3. Is the secrecy normal teenage behavior?
Next, I want to try and address the secrecy you described.
So, secrecy can be a symptom of binge eating disorder, but it can also be normal teenage behavior. What we want to try and tease apart is why is he being secretive.
For example, he gets over-hungry and eats a bunch of hot dogs and cookies, you may respond with a shocked look or say something like “are you really going to eat all that?”
Now I understand how natural that feels, and I get it. But that response may result in him feeling ashamed of his need for food.
If that’s the case, his secrecy is his way of hiding from feeling ashamed of his hunger. And that is a big concern to me. On the other hand, we have to recognize that teenagers naturally become more secretive as they grow up.
Most of them figuratively and literally close their doors to us more often as they grow up. So we always have to ask ourselves if a teen’s secretive behavior is normal, or if it’s in response to shame.
4. Is the weight gain a symptom of health or illness?
Finally, let’s address the issue of weight.
In our culture we generally assume that weight gain is bad and weight loss is good. However, that’s a pretty dangerous way of thinking about things.
When it comes to teenagers, parents are rarely told that puberty, which can last as long as four years, often requires significant weight gain. It can be alarming to see your child gain the weight that’s required for puberty, but many times it’s just part of their biological process of maturing.

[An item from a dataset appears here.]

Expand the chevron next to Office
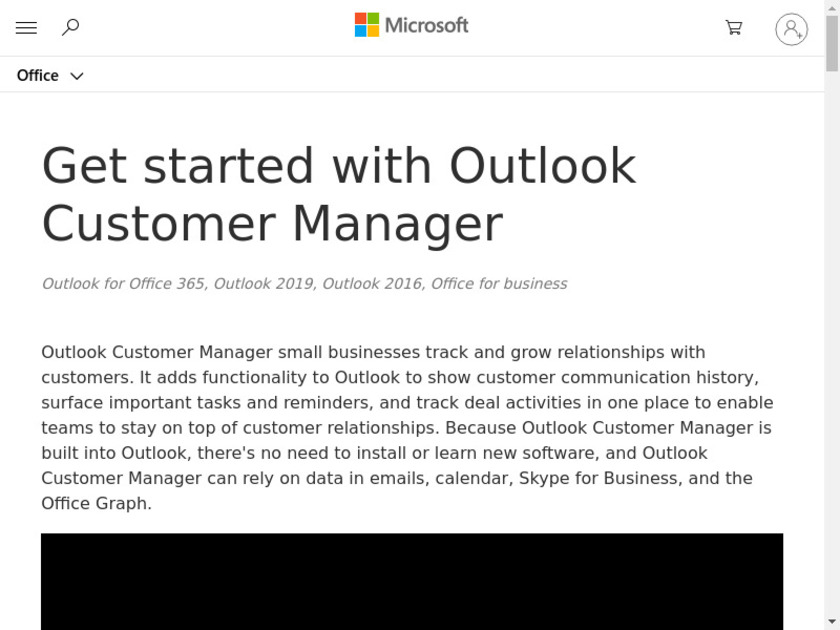840x630 pixels. 77,76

Also, it’s important to know that body diversity is a real thing. Not every body is supposed to be thin.
So you want to look at his overall growth and determine whether he’s jumped to a new weight category or if he’s still following approximately the same path his whole life.

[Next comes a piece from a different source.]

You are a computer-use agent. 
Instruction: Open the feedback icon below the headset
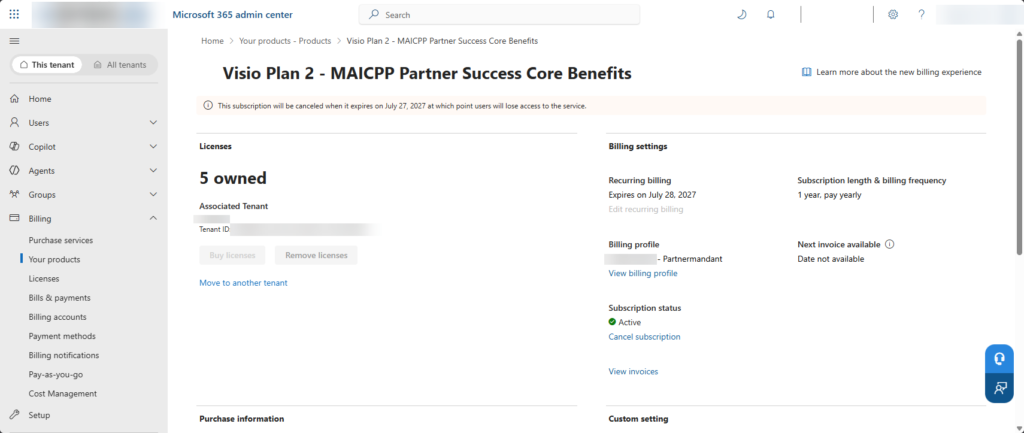(x=999, y=388)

The weight gain may be a symptom of an eating disorder, but we want to be careful about pathologizing something that might be perfectly healthy.
5. What to do?
OK, so what should you do?
Binge eating disorder is a serious eating disorder that can lead to a lifetime of suffering. If your son is binge eating, you do want to take that seriously.
So I think the best place to start is to consider the questions I’ve asked. If you think that he’s eating regularly and is not restricting food, and if you think his secrecy and weight gain may actually be a part of his natural development, then there’s less reason for concern.
Look carefully at whether you are judging how much he is eating and his weight, and work to reduce your reactions. Encourage him to eat regular meals and eat enough. Schedule family meals and encourage him to eat enough food to sustain his growth.
However, if you think that he is restricting his food and that there is something really off with the secrecy and weight, that might be more of a concern.
Get some help
Either way, I would recommend reaching out to a qualified Registered Dietitian.
I have found that this can be one of the best ways forward with binge eating disorder, simply because RDs are usually able to evaluate whether we’re looking at an issue of food structure or an eating disorder. Doctors just aren’t trained in looking at weight and eating through this lens.
I suggest finding an RD who practices Health at Every Size and specializes in eating disorders. A general RD can, unfortunately, cause more harm than good in binge eating situations. I’ve put together a directory of RDs who I consider to be “eating disorder safe,” which you can find here.
Most of them work remotely, so you don’t have to find someone in your city to get started. A single consultation should give you a lot of ideas about what you need to do next.
I know how stressful food issues are, and I just want you to know that I know you’re doing the very best you can. I hope that if your son has binge eating disorder, you are able to get him the help he needs. And I hope this has been helpful.